## [SUPPLIED PASSAGE]
Online Course Design Guidelines
A3 Studio
Online Course Design Guidelines
It is highly recommended that faculty take the Online Design and Facilitation short course offered through OTL and LAIC. The course is approximately 6-8 hours of time, and covers the basics of creating an online course. They offer HyFlex Design and Facilitation and Universal Design for Learning and Digital Accessibility short courses as well for those that are interested.
Why is Good Design Important?
- Adds credibility
- Makes content more engaging
- Improves retention
- Is more accessible (universal design)
Basic Design Principles
- One main thought per slide
- Keep design simple but attractive
- Visual hierarchy principles
- Include interactive content when possible
- Use high quality images, no more than one per slide
- Strong striking images are best at delivering complex information
- Data visualization when possible
- Make content as accessible as possible (universal design)
- Dark mode for screen viewing (easier on eyes)
- Limit font and color usage, carefully consider their impact on legibility
- Whitespace for clarity
- Avoid ‘gimmicky’ transitions/animations that can be distracting
When You Have Text on Slides
- Evaluate text by distinguishing main points from details
- Organize main points into bulleted lists
- Avoid more than 3 bullet points per slide
- Too much text distracts from your point
- Assess whether text is essential to comprehending learning objectives
- Talk to the listener through finer points and details verbally
- Slides should contain no more than 40 words, less is better
- Check for spelling errors (credibility)
When you Have Images on Slides
- The brain can process images and videos 60,000 times faster than text, making image-based communication remarkably valuable. Visual aids have been found to improve learning by up to 400 percent. The average person only remembers about a fifth of what they hear.
- Visuals should support you, not replace you
- Design each visual to make one major point so theme jumps out immediately
- Don’t throw in clip art just to have clip art
Video Production
- Shorter videos are much more engaging. Engagement drops sharply after 6 minutes.
- Videos that intersperse an instructor’s talking head with PowerPoint slides are more engaging than showing only slides.
- Videos produced with a more personal feel can be more engaging than high-fidelity studio recordings.
- Khan-style tablet drawing tutorials are more engaging than PowerPoint slides or code screencasts.
- Videos where instructors speak fast and with high enthusiasm are more engaging.
- Students engage differently with lecture and tutorial videos. Add more support for rewatching and skimming, such as inserting subgoal labels in large fonts throughout the video.

## [ACTIVITY]
Please copy the part of the course design guidelines starting at "- Visuals should" and ending at "are more engaging.", word for word. The records after this point are unrelated material and have nothing to do with the course design guidelines.

## [EXCERPTED RECORDS]

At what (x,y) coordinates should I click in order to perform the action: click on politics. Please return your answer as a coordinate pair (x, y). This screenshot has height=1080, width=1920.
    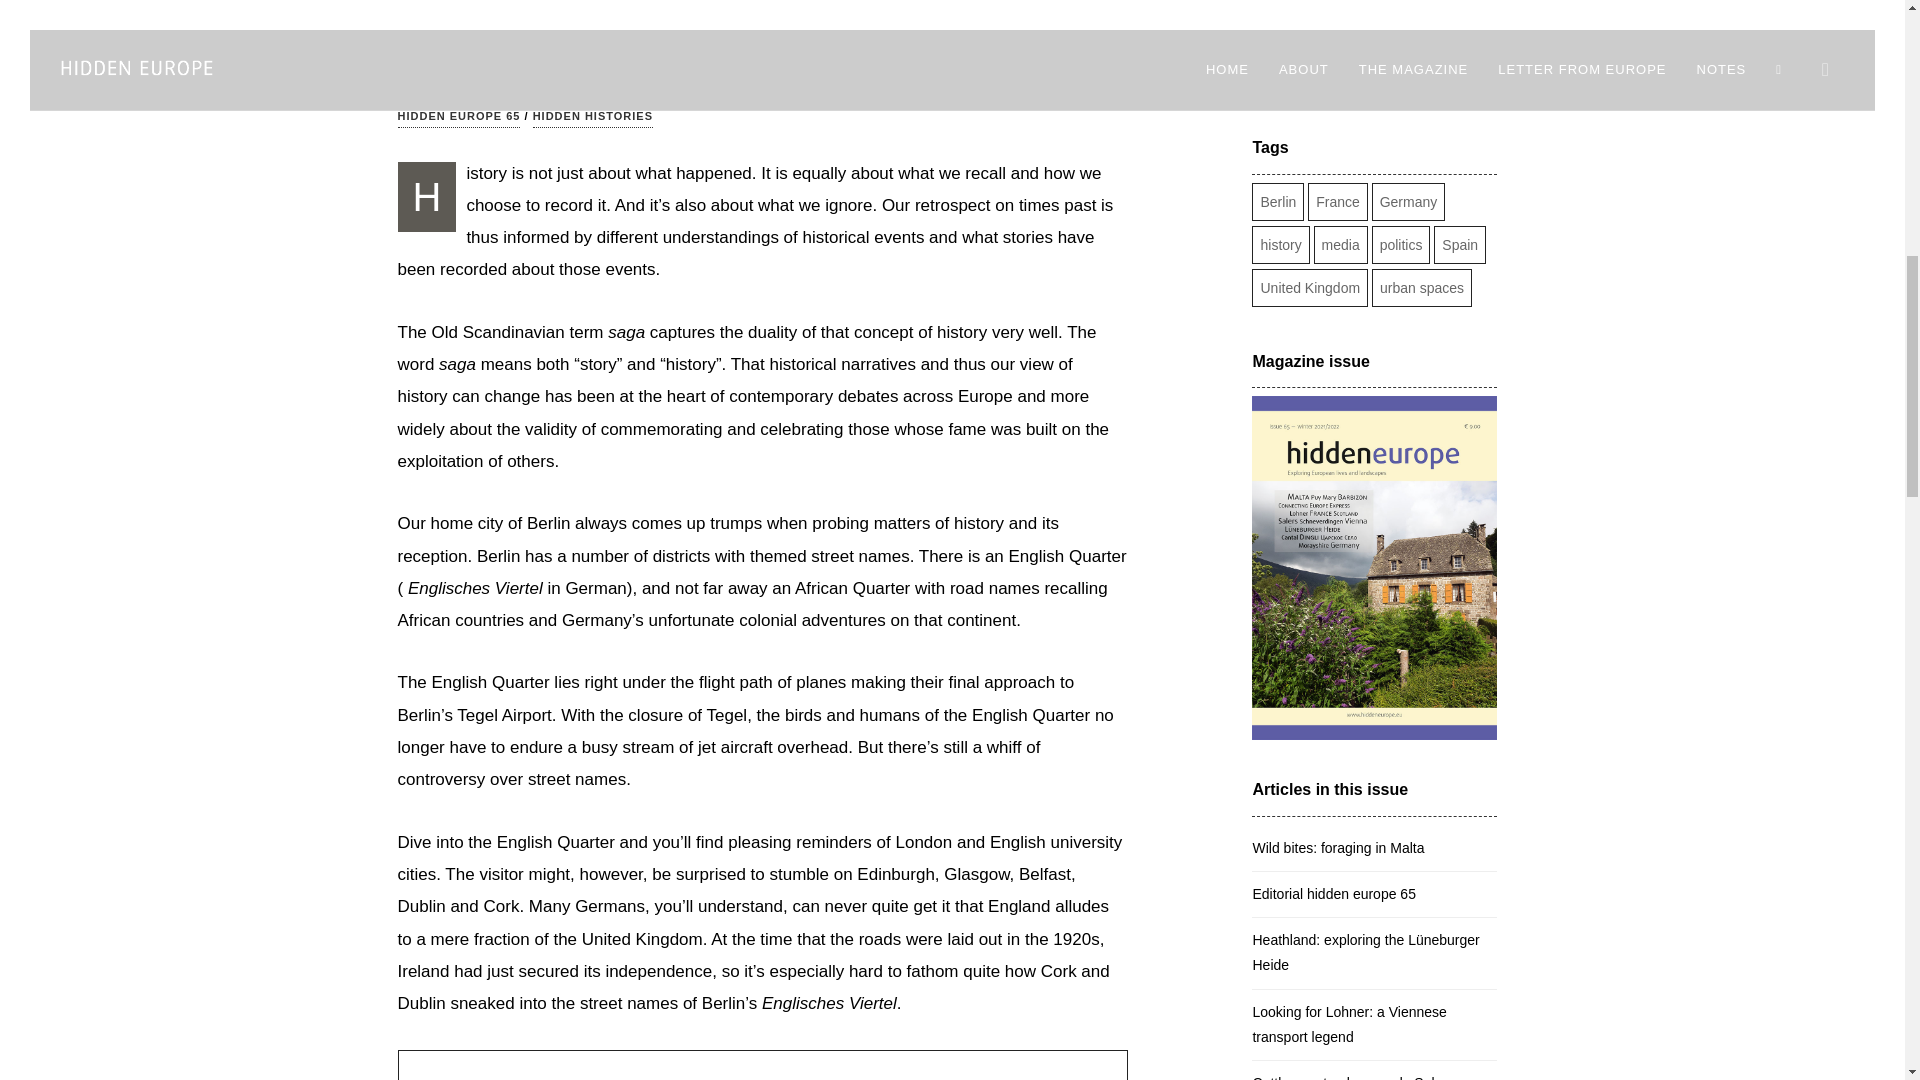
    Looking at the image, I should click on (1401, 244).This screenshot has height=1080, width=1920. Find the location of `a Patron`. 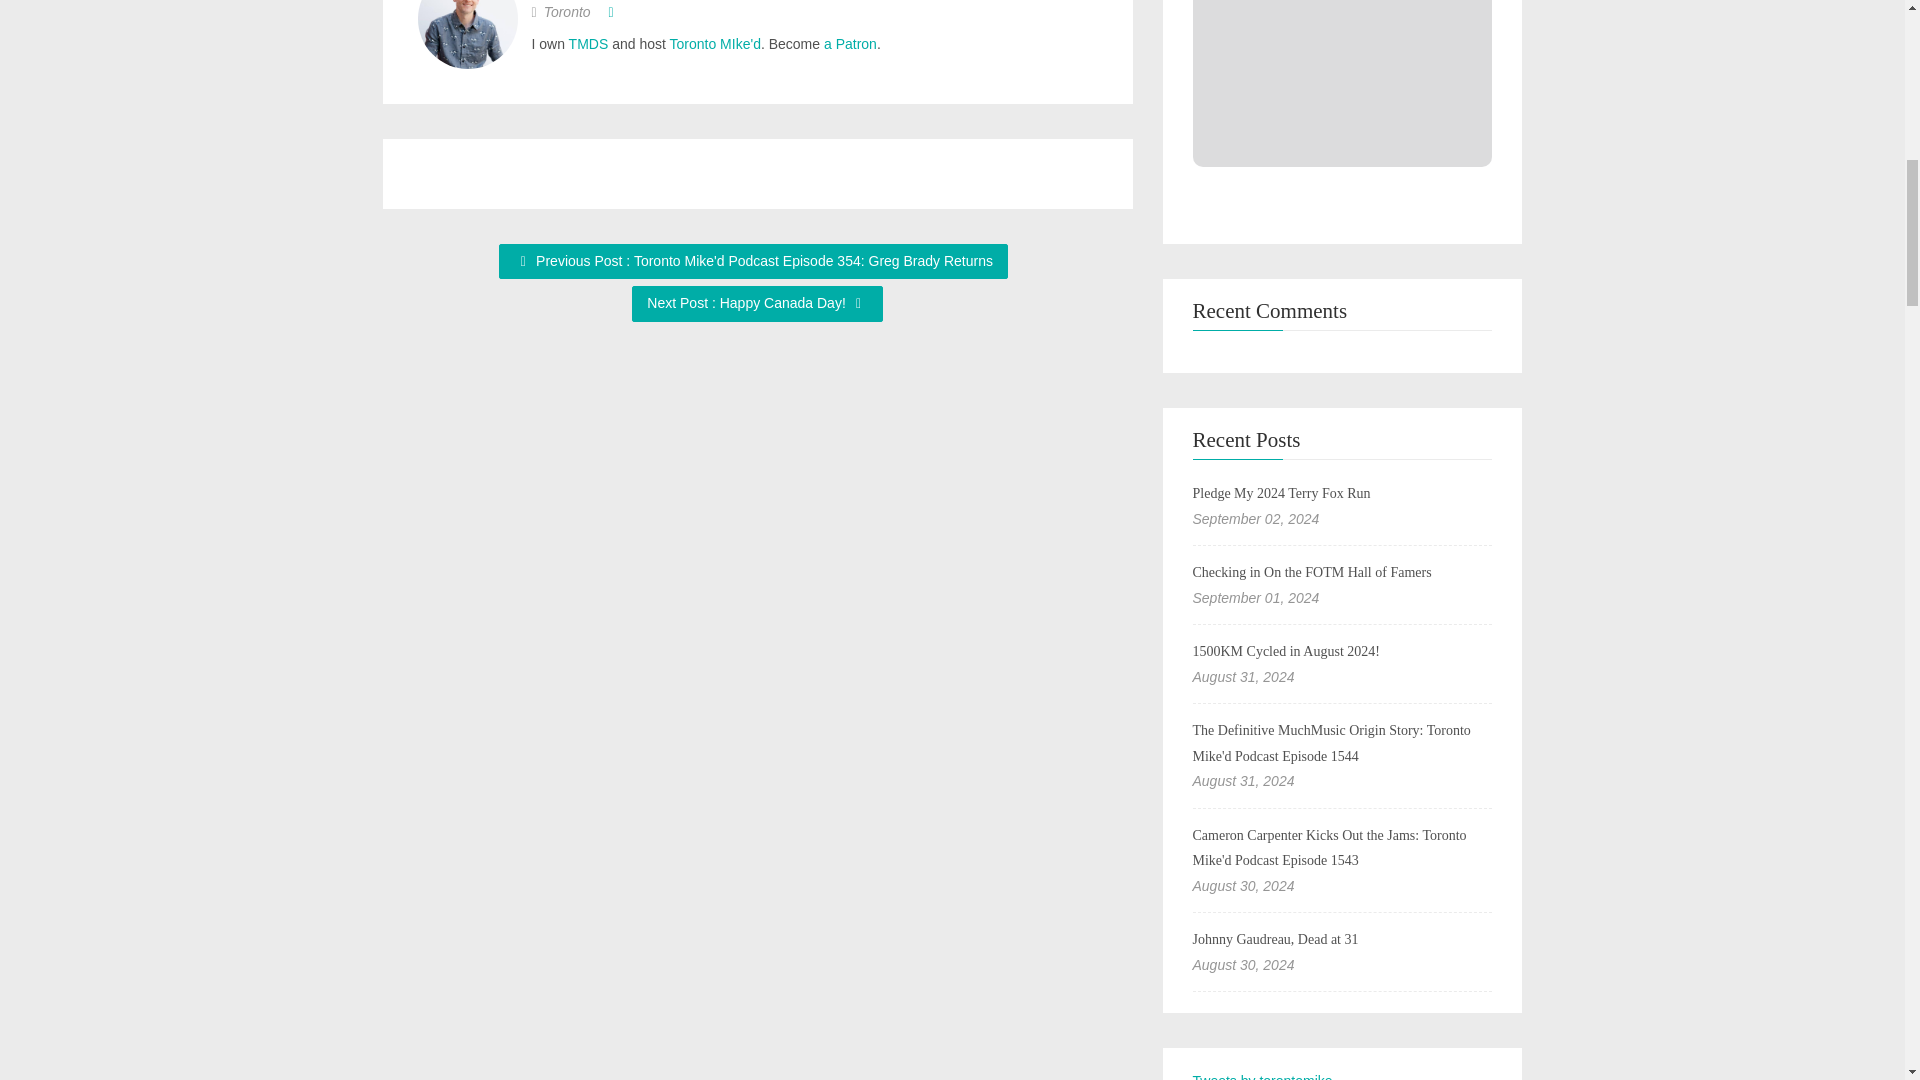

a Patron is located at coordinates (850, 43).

...

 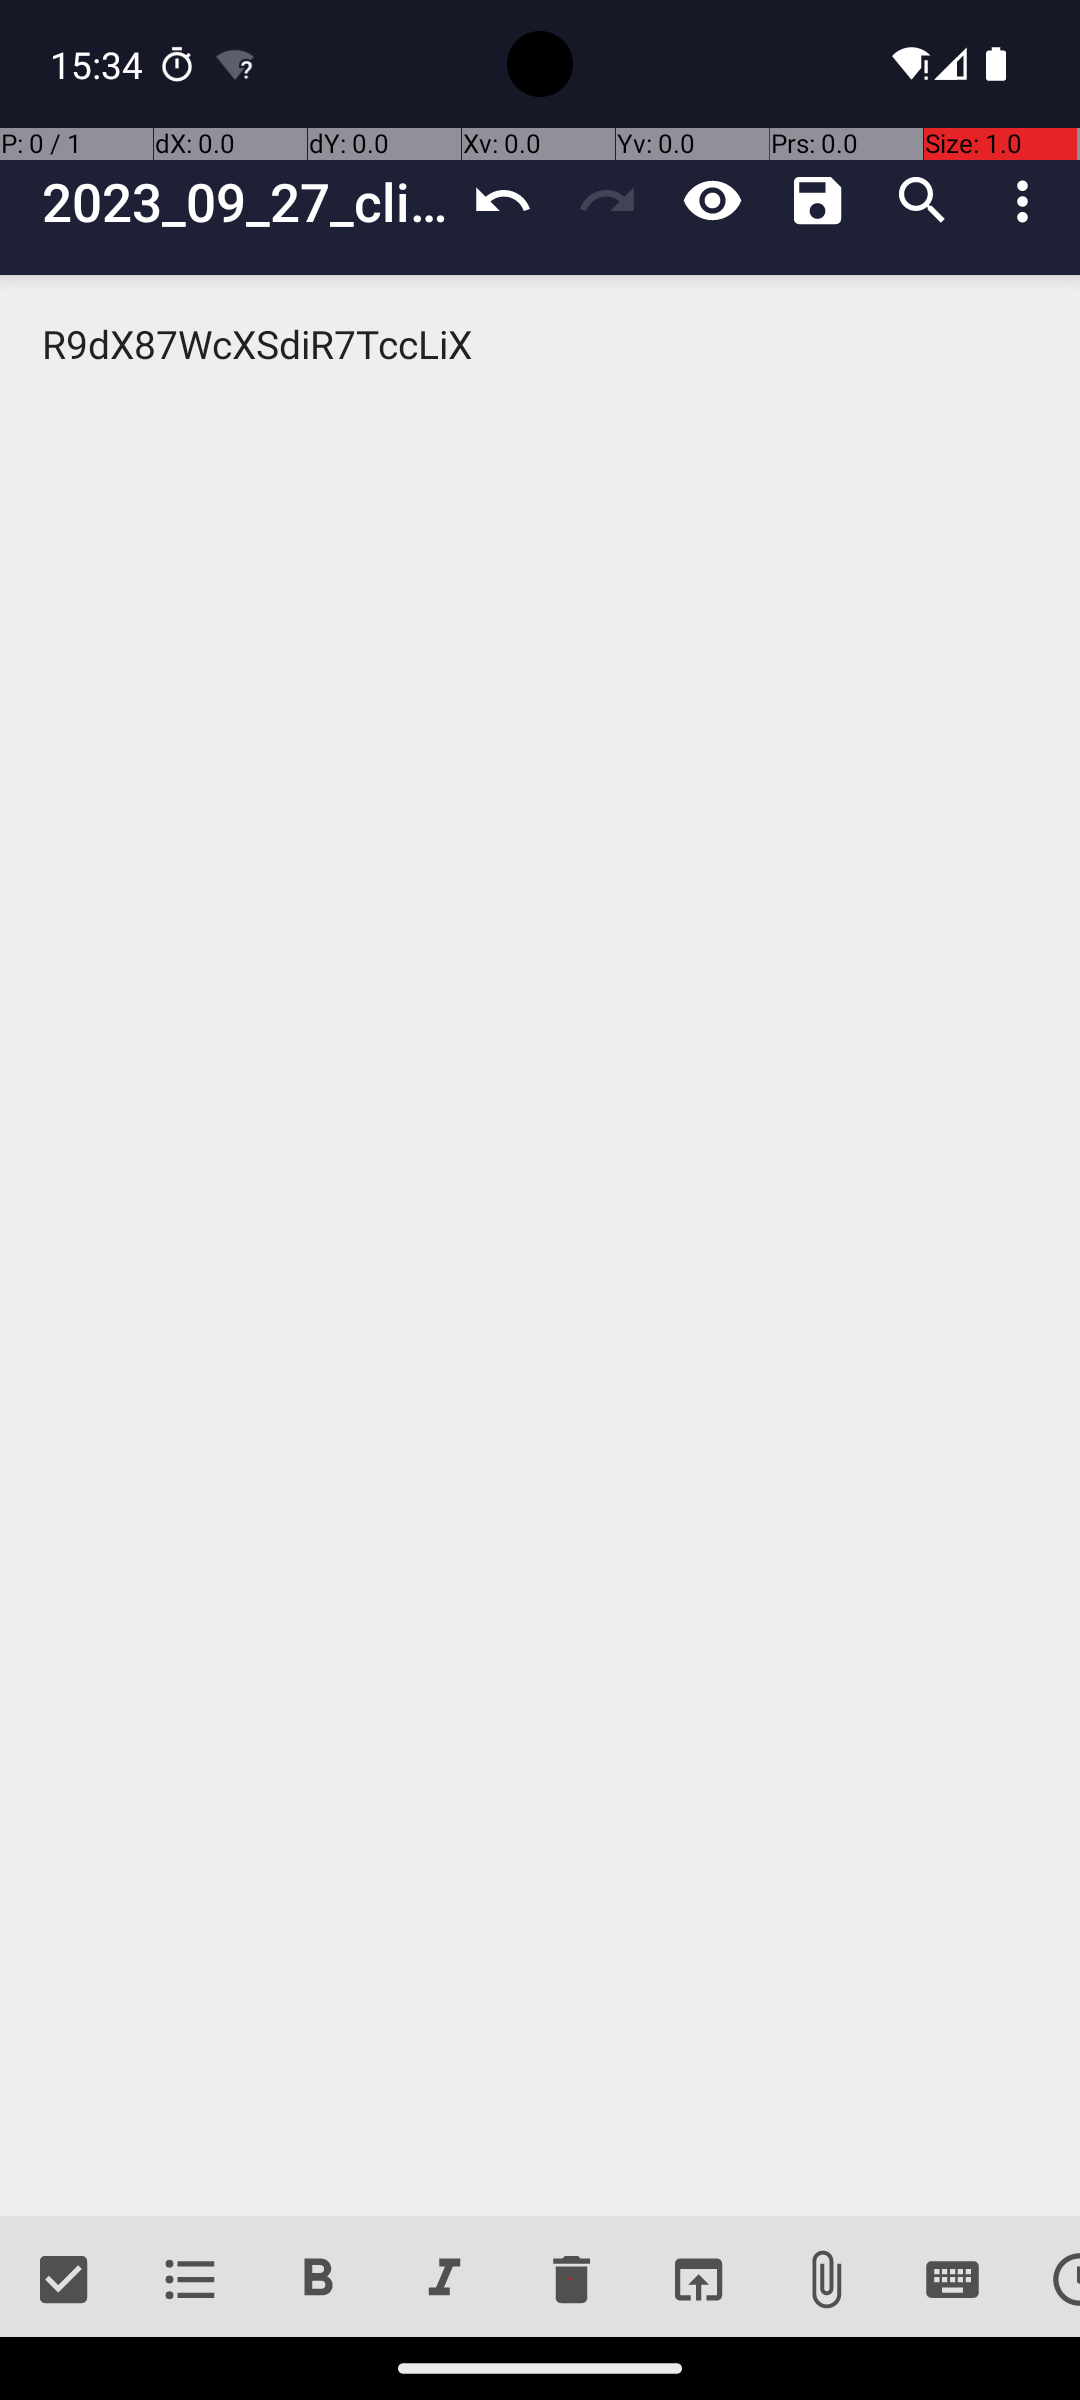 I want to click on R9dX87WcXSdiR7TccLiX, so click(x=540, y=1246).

## [FINISHED EXERCISE]
- Visuals should support you, not replace you
- Design each visual to make one major point so theme jumps out immediately
- Don’t throw in clip art just to have clip art
Video Production
- Shorter videos are much more engaging. Engagement drops sharply after 6 minutes.
- Videos that intersperse an instructor’s talking head with PowerPoint slides are more engaging than showing only slides.
- Videos produced with a more personal feel can be more engaging than high-fidelity studio recordings.
- Khan-style tablet drawing tutorials are more engaging than PowerPoint slides or code screencasts.
- Videos where instructors speak fast and with high enthusiasm are more engaging.